January 29, 2015 | by Hiu Chung So

Despite advances in surgery, radiation and drug therapy, brain tumors remain particularly challenging to treat. This is due to the tumor’s location, which can limit localized therapies’ effectiveness, and the blood-brain barrier, which blocks many cancer-fighting drugs’ passage from the bloodstream to the tumor site.

Carbon Nanotube Animation Carbon nanotubes hold potential as cancer drug delivery vehicles due to their small size and their ability to accumulate at tumor sites (Image credit: Saperaud/Wikimedia Commons)

City of Hope scientists are currently researching a new method that can overcome these barriers, using nanoparticles that can activate the immune system to attack tumor cells in the brain.

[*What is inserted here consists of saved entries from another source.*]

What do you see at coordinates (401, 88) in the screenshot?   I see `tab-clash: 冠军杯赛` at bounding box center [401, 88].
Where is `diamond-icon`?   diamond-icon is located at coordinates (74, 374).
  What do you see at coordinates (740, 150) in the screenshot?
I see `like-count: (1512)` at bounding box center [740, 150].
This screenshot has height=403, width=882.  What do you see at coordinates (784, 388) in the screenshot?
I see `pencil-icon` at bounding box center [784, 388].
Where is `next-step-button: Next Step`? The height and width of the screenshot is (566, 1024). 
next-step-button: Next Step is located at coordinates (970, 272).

Within these nanoparticles are CpG, small snippets of DNA molecules that can stimulate a localized immune response. The problem with CpG is that, when the snippets are administered on their own, they can disperse throughout the body, prompting immune cells to attack healthy tissues as well.

To address this issue, researchers Behnam Badie, M.D., director of the Brain Tumor Program and Jacob Berlin, Ph.D., assistant professor in the Department of Molecular Medicine, came up with the idea of packaging CpGs within carbon nanotubes (CNT), small structures that resemble a bacteria or virus in size. Because their structure mimics those of invasive microorganisms, they should be rapidly taken up by immune cells in the injection site, localizing their attack response.

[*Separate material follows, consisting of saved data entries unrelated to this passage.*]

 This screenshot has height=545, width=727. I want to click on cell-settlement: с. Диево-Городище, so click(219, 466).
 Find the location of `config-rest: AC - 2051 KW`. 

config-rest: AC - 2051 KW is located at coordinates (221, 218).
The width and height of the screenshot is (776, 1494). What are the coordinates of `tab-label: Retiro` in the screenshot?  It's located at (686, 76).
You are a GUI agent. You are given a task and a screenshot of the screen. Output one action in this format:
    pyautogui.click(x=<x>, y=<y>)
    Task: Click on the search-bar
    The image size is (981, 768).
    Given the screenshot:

In animal studies, Badie and Berlin have shown this is the case, and those injected with CNT-CpG had significantly better outcomes than the CpG-only and control groups. In their three-month measurement period, 60 percent of the CNT-CpG group survived versus 0 percent of the other two groups.

Further, the CNT-CpG group also remained tumor-free when injected with new brain tumor cells after the initial treatment, showing that this therapy can provide long-term anti-tumor immunity.

Given the promising results of this novel therapy, Badie and Berlin are working with the Food and Drug Administration to develop the criteria for a phase I trial using CNT-CpG and hope to begin an in-human study in the near future.